- Energy infrastructure policy to help achieve climate neutrality goals
- Funds should support hydrogen, and carbon capture and storage
- Projects should also increase security of supply
Parliament approved on Tuesday new rules for selecting which energy projects can receive EU funding and aligning the existing regulation with the EU’s Green Deal.
The legislation, agreed upon with Council in December 2021, sets criteria and the methodology for choosing energy projects of common interest (PCIs), such as high-voltage transmission lines, pipelines, energy storage facilities and smart grids, which would benefit from fast-track administrative procedures and be eligible to receive EU funds.
Boost hydrogen, phase out natural gas
During negotiations, MEPs supported the inclusion of the funding of projects related to the development of hydrogen infrastructure and carbon capture and storage. Eligible projects should also drive market integration and increase the security of energy supply.
The selected projects will have to help EU countries move away from solid fossil fuels such as coal, lignite, peat and oil shale. MEPs secured funding for projects that repurpose existing natural gas infrastructure for hydrogen transport or storage during a transitional period. Projects of this nature will be eligible to receive EU financial assistance until 31 December 2027.
Ending Cyprus and Malta’s energy isolation
New projects based on natural gas will no longer be eligible for EU funding. However, a temporary derogation will allow Cyprus and Malta to have one hydrogen-ready gas project each, funded with a view of connecting them to the EU network and operating under strict conditions.

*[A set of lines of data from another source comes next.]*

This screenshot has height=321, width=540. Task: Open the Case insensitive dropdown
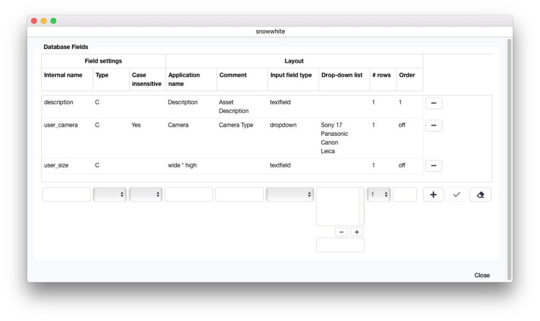pos(146,195)
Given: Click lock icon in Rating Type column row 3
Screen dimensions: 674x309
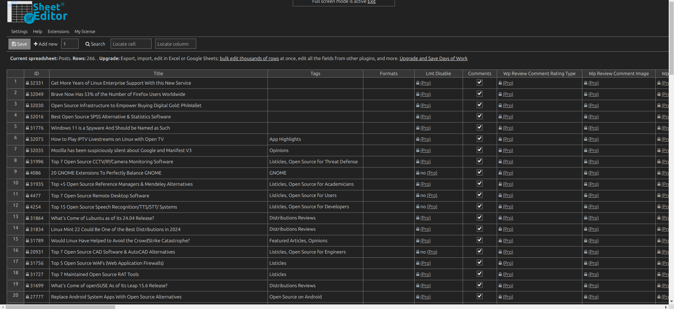Looking at the screenshot, I should [500, 106].
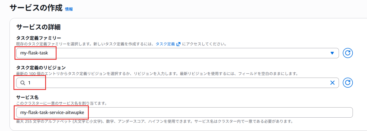
Task: Open the my-flask-task family combo box
Action: tap(177, 53)
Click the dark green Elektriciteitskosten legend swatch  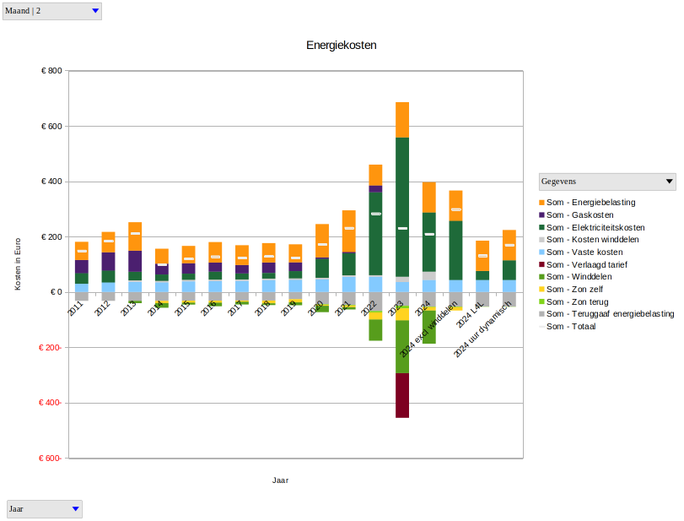click(x=541, y=227)
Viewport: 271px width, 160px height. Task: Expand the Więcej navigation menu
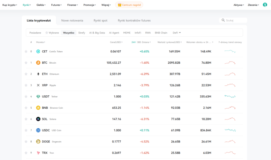coord(106,5)
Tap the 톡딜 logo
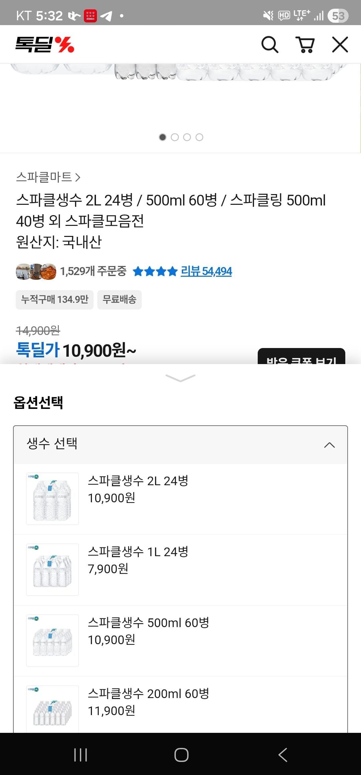The image size is (361, 775). click(45, 45)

“Today’s tragic reality of war in Europe and the European Union’s dramatically low level of energy security proves that, for years, the EU has made serious mistakes in assessing its needs, including in terms of trans-European energy infrastructure”, said lead MEP Zdzisław Krasnodębski (ECR, PL).

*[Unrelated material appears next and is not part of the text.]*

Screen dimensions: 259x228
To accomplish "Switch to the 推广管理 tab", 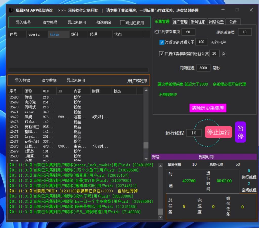I will (x=180, y=21).
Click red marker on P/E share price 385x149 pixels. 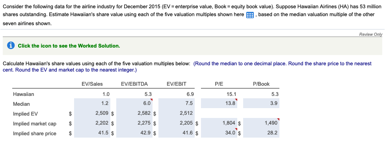(237, 129)
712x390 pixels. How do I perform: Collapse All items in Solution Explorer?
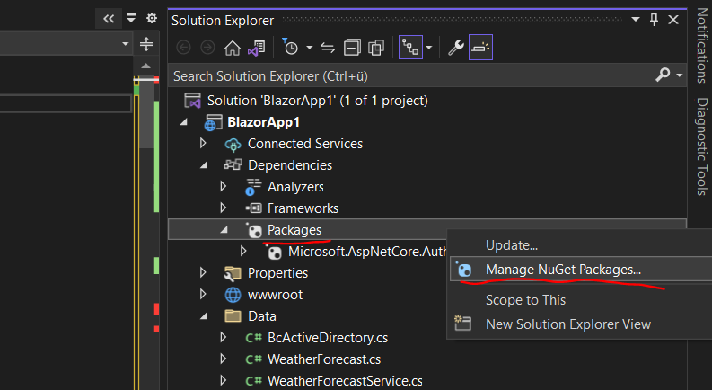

With the new legislation, “we are not only improving the infrastructure planning process, but also pushing for new types of projects of common interest, in line with the climate objectives. The revised TEN-E framework will encourage investments in hydrogen and CO2 networks, as well as offshore grid development”, he added.
The text was approved by Parliament with 410 votes to 146, and 72 abstentions. It will now have to be formally adopted by Council before publication in the Official Journal and subsequent entry into force.
In its resolution of 10 July 2020, Parliament called for a revision of the trans-European networks in energy (TEN-E) regulation, which sets out EU guidelines for cross-border energy infrastructure and outlines the process for selecting so-called projects of common interest (PCI). In December 2020, the Commission adopted a proposal to revise the TEN-E regulation.
PCIs are infrastructure projects considered essential for delivering on EU objectives in the energy field, including improved interconnection between national markets, greater competitiveness, security of supply and promotion of renewables.